Un masque LED visage dit “professionnel” se distingue moins par le nombre de couleurs affichées que par des paramètres vérifiables et une logique d’usage proche des protocoles cliniques.
Longueurs d’onde précises, irradiance annoncée, diffusion homogène et certifications forment la base d’une photobiomodulation efficace, à condition d’être appliquée avec régularité plutôt que de façon ponctuelle.
Sur cette base, les critères développés dans l’article permettent de résumer clairement ce qui définit un choix fiable :
- La photobiomodulation repose sur des longueurs d’onde calibrées, le plus souvent rouge (≈660 nm) et infrarouge (≈850 nm), avec des variantes selon l’objectif (imperfections, rougeurs, teint).
- La différence “pro” tient à l’équilibre puissance réelle + spectre utile + stabilité d’émission, et non à un empilement de “couleurs” marketing.

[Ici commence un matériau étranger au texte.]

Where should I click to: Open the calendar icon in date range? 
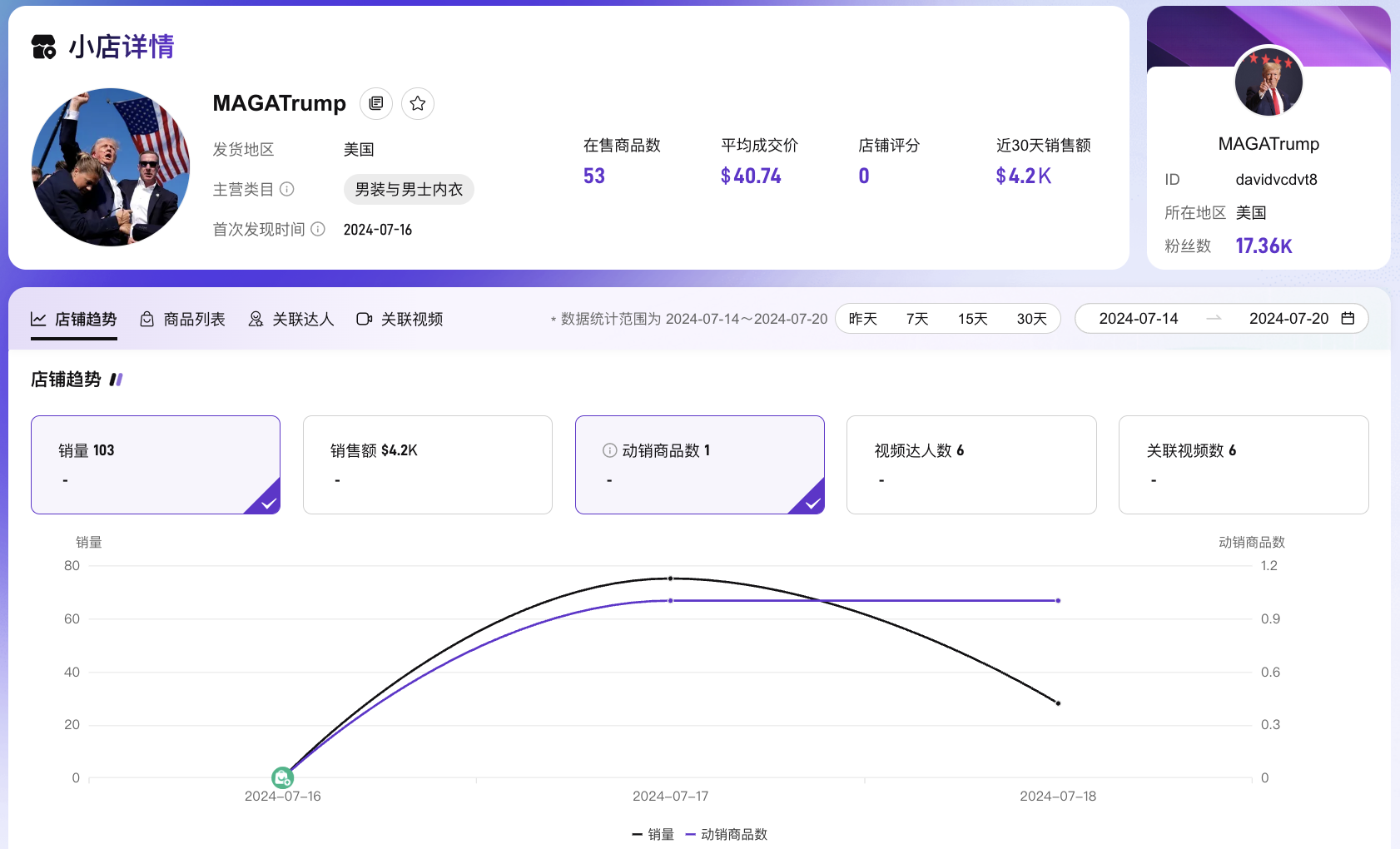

- L’efficacité dépend d’un protocole répété et contrôlé, généralement 3 à 5 fois par semaine, sur des séances courtes, dans une logique cumulative.
- Un masque sérieux présente des données techniques et de sécurité vérifiables : irradiance annoncée, diffusion homogène, normes/certifications (CE, norme photobiologique) et conception pensée pour la zone oculaire et le confort.
Cette sélection reste conditionnée par l’adéquation entre votre objectif, votre tolérance cutanée et la capacité du dispositif à délivrer une lumière stable et homogène, sans privilégier l’intensité au détriment de la régularité.